TASK INSTRUCTIONS: Where the string "agent" appears in a line of the material below, copy that line.

RECORDS PROVIDED:
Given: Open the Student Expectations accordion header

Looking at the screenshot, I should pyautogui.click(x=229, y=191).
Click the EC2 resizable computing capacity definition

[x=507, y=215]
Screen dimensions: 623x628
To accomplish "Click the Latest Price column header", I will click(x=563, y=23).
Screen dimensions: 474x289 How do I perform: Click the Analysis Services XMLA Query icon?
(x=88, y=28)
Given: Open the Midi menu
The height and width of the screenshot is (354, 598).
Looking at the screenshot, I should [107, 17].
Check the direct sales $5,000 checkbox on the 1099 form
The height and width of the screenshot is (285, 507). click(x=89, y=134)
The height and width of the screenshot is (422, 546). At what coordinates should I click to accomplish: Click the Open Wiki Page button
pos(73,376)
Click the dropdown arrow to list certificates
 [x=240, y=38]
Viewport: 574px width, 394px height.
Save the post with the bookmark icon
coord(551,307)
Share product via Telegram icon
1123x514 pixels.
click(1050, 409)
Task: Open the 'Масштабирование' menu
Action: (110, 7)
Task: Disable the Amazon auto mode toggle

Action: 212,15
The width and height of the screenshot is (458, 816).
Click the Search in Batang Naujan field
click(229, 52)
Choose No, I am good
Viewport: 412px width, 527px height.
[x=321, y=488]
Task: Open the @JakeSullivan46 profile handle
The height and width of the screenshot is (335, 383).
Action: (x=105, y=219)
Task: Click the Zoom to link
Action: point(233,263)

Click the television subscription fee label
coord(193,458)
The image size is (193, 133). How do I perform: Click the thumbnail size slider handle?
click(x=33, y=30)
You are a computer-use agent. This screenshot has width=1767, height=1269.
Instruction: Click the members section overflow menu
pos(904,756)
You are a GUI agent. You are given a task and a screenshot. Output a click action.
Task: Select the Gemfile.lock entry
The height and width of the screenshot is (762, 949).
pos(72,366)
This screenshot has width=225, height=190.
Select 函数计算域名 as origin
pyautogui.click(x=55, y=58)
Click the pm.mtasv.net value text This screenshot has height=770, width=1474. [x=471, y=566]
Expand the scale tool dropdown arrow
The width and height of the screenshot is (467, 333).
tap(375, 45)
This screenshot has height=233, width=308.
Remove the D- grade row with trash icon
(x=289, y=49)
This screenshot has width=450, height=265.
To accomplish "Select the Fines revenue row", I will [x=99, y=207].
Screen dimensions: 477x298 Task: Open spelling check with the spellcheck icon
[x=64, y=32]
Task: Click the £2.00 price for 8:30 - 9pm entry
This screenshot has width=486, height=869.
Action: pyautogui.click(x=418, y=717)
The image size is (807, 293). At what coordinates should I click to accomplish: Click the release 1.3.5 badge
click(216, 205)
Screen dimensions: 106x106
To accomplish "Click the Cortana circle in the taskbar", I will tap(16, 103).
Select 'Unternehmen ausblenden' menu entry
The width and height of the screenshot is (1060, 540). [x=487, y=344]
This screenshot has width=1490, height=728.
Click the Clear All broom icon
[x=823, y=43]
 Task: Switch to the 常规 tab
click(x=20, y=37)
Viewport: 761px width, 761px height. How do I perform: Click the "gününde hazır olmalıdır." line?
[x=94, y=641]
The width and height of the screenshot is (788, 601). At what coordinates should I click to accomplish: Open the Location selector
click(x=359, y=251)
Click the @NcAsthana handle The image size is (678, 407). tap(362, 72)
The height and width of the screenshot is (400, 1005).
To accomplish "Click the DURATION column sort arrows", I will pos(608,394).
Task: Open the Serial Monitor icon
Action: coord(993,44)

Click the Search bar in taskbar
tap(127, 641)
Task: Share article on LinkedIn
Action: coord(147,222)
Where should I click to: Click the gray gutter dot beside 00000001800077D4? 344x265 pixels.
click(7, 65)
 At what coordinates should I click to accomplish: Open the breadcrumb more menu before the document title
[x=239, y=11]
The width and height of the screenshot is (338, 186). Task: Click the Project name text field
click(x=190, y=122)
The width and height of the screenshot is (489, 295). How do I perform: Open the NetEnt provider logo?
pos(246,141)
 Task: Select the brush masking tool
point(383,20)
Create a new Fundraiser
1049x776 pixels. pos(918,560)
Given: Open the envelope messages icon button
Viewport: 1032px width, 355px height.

REPLY TO THE TASK:
You are a computer-use agent. This screenshot has width=1767, height=1269.
You are a GUI agent. You are given a task and a screenshot. Output a click action.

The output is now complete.